2. Talking about shops and services some Famous Market areas like Chandni Chowk, Sarojini Nagar etc. are present in this cluster. 
3. Moreover, there are Many places of Recreation and outdoors like Hauz Khas, Chhatarpur, Kalkaji, Akshardham etc. are clustered in this cluster.

### CLUSTER 2 (YELLOW)

In [None]:
cluster_2= stations_clusters_minmax_df[stations_clusters_minmax_df['Cluster']==2]
cluster_2

Data Analysis Shows that Yellow cluster/ Cluster 2 have high value in almost all the fields of Event, Residence, Outdoors & Recreation, Arts & Entertainment , Travel & Transport than other categories.

1. Analysis shows us that this cluster is geographically centered at almost central part of Delhi and including stations like Kashmere Gate, Welcome which have interchanges so mostly visited by people who travel alot and thats one of the reason there is more of Travel and Transport facility.
2. From the map, We see that there are important stations like AIIMS, Supreme Court in this cluster.
3. This actually shows that there is a need of continuous development in these areas. 

### CLUSTER 3 (RED)

In [None]:
cluster_3= stations_clusters_minmax_df[stations_clusters_minmax_df['Cluster']==3]
cluster_3

Data Analysis Shows that Red cluster/ Cluster 3 have high value in almost all the fields of Event, Nightlife, Outdoors & Recreation, Professional & Other Places, College & University than other categories.

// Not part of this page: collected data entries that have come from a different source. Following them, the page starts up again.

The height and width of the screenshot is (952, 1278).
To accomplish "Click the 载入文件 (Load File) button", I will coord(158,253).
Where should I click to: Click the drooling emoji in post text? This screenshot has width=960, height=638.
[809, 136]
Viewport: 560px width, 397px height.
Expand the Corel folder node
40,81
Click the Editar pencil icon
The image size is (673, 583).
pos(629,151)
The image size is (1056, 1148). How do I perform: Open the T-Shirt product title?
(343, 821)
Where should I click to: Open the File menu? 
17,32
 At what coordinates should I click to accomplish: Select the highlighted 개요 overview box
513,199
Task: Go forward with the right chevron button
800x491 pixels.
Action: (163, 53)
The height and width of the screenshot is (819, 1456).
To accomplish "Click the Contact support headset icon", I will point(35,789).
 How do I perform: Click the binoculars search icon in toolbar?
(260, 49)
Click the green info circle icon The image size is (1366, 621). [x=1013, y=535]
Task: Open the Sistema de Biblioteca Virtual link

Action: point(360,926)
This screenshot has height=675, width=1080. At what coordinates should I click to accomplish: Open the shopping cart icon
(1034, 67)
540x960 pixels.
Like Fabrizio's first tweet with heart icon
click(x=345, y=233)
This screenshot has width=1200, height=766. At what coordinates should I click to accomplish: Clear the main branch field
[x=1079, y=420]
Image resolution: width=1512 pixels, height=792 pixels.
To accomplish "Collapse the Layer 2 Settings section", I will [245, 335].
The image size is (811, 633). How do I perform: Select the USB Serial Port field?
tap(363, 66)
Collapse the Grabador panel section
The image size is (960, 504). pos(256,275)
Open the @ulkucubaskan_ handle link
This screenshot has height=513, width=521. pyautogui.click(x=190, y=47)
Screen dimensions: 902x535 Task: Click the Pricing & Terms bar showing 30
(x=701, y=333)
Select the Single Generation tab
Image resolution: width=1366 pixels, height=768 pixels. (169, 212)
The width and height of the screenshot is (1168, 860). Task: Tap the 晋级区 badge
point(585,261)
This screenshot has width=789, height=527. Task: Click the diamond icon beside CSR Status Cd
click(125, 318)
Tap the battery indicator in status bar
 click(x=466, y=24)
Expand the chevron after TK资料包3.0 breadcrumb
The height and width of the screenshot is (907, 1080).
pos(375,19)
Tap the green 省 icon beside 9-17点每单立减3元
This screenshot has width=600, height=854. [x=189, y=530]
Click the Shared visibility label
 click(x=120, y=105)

Analysis shows us that this cluster consists of industrial and professional places like Faridabad, some Noida sectors. 

<hr>

## Discussions

Note that Foursquare data isn't very precise and accurate. The Foursquare counts for the venues that we can explore via Foursquare data. This doesn’t take into account other attributes that are essential and impotant to take while making clusters like Venue's size, services it provide, small shops or 'Rehdis' that are usually present almost everywhere. Moreover we do not take into account the Food while analysis as this is the attribute almost equal everywhere.

Also using Geocoder has some limitations in how accurate the geocoding of an address will be returned. There is also ambiguity with some places due to similar names or changes in names.

## Conclusion


Foursquare data is limited but can provide insights into a city’s development. This data could be combined with other sources to provide more accurate results.